豊かな自然や畑に囲まれ、幸せに暮らすフランツとファニ
豊かな自然や畑に囲まれ、幸せに暮らすフランツとファニ[c]2019 Twentieth Century Fox

光や長回しを巧みに使った美しき映像世界

そんなマリックの最新作『名もなき生涯』は、第二次世界大戦中のオーストリアを舞台に、ヒトラーへの忠誠宣言を拒否して自身の信念に殉じた実在の農夫、フランツ・イェーガーシュテッターの生涯を描いた感動作。

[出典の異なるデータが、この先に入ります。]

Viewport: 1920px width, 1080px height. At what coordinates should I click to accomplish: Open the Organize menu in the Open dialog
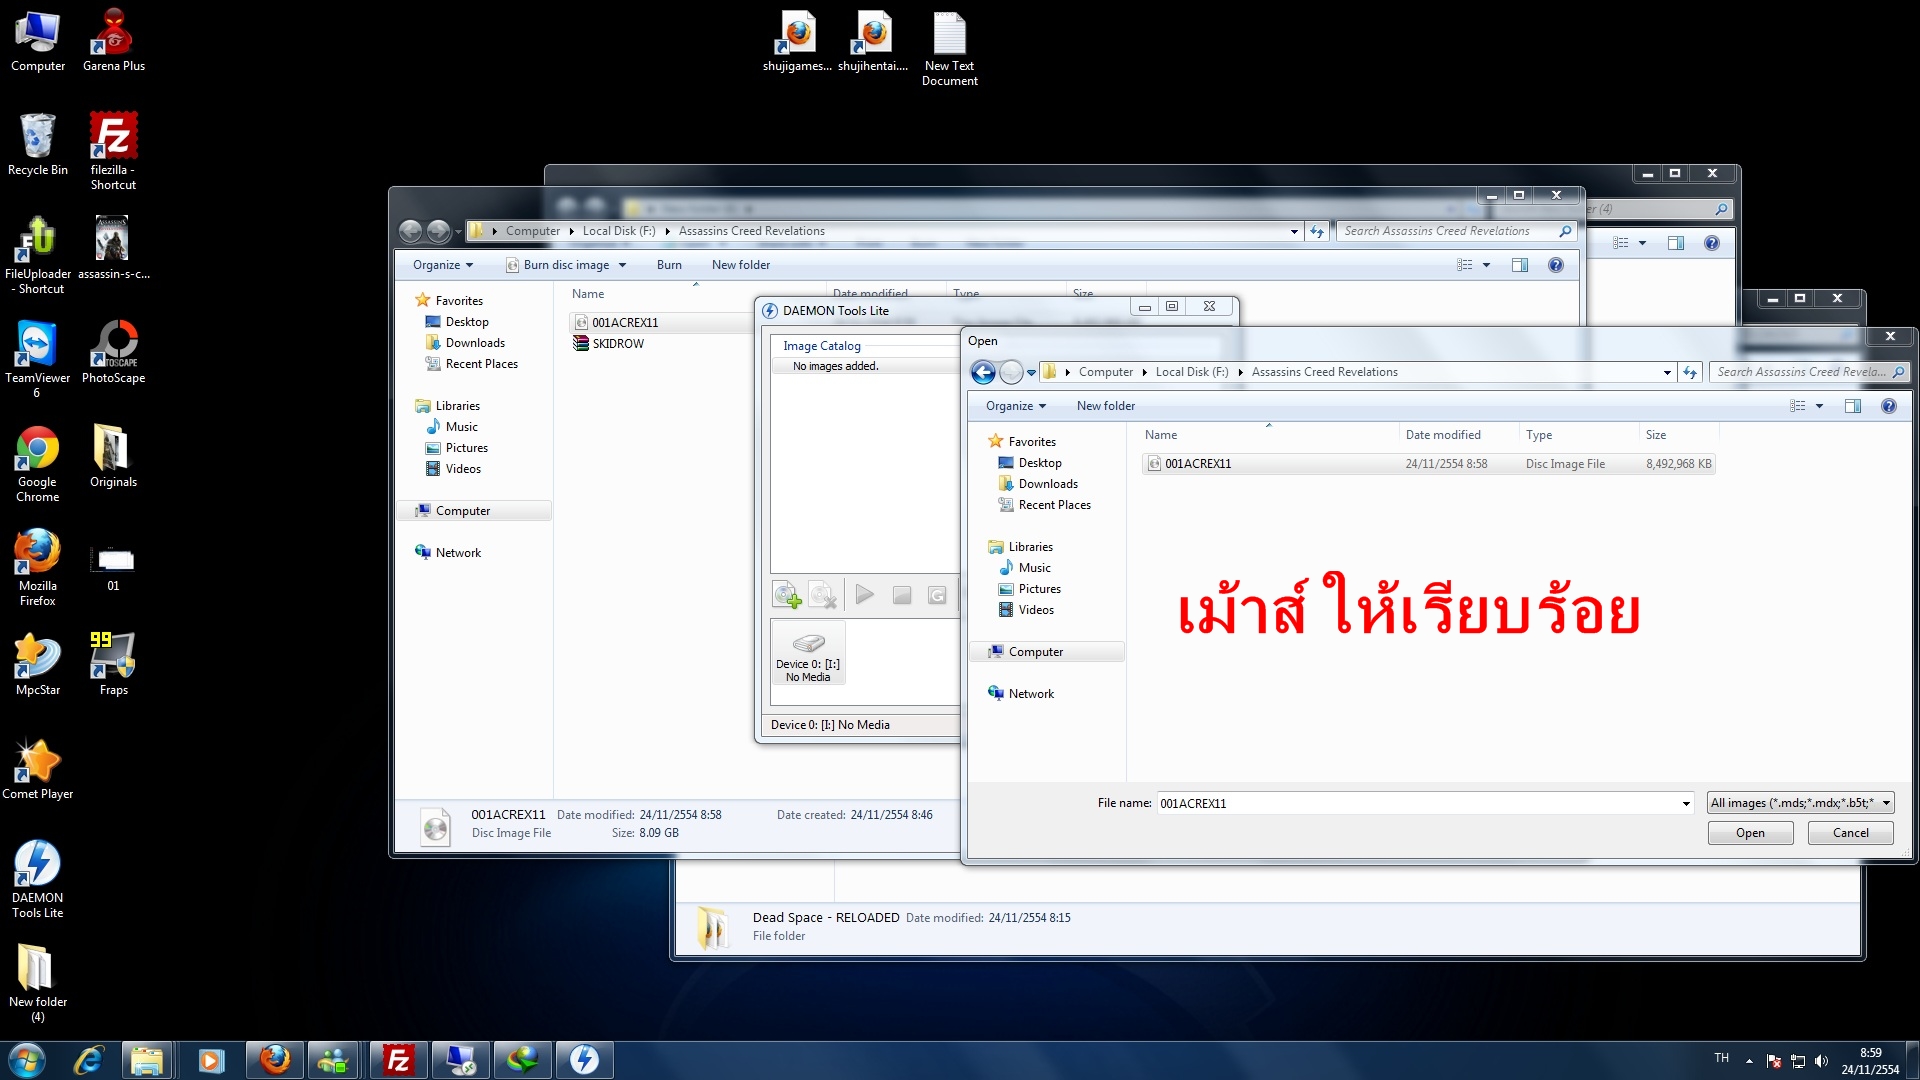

『天国の日々』で、日が沈んでから完全に夜になるまでの黄昏時のタイミングで、人物が神秘的に浮かび上がる映像を効果的に取り入れ、「マジックアワー」「マジックタイム」という撮影用語を広めたマリックだが、本作にも光へのこだわりが強く感じられる。本作の撮影監督を務め、『ツリー・オブ・ライフ』などマリックとは何度も組んできたイェルク・ヴィトマーにより、自然光を活かした長回しの撮影を敢行。可能な限り照明をたかずに撮られた農村の風景は心打つほどに美しく、フランツが収監される監獄のセットでさえも、天候に問題なければ太陽光で撮り続けたという。

独房から差し込む光に何かを思うフランツ
独房から差し込む光に何かを思うフランツ[c]2019 Twentieth Century Fox

本作はカンヌ国際映画祭の初上映で大歓声が起き、「人間の内面を豊かに描いた作品」に贈られるエキュメニカル審査員賞を受賞した。「罪のない人を殺したくない」という当たり前の感情を持ち続けることさえ許されない戦時中、自分の信念を貫き通した一人の男とその家族の知られざる、まさに“名もなき生涯”が克明に描かれている。スクリーンで魂震えるストーリーと共にその映像美にも酔いしれてほしい。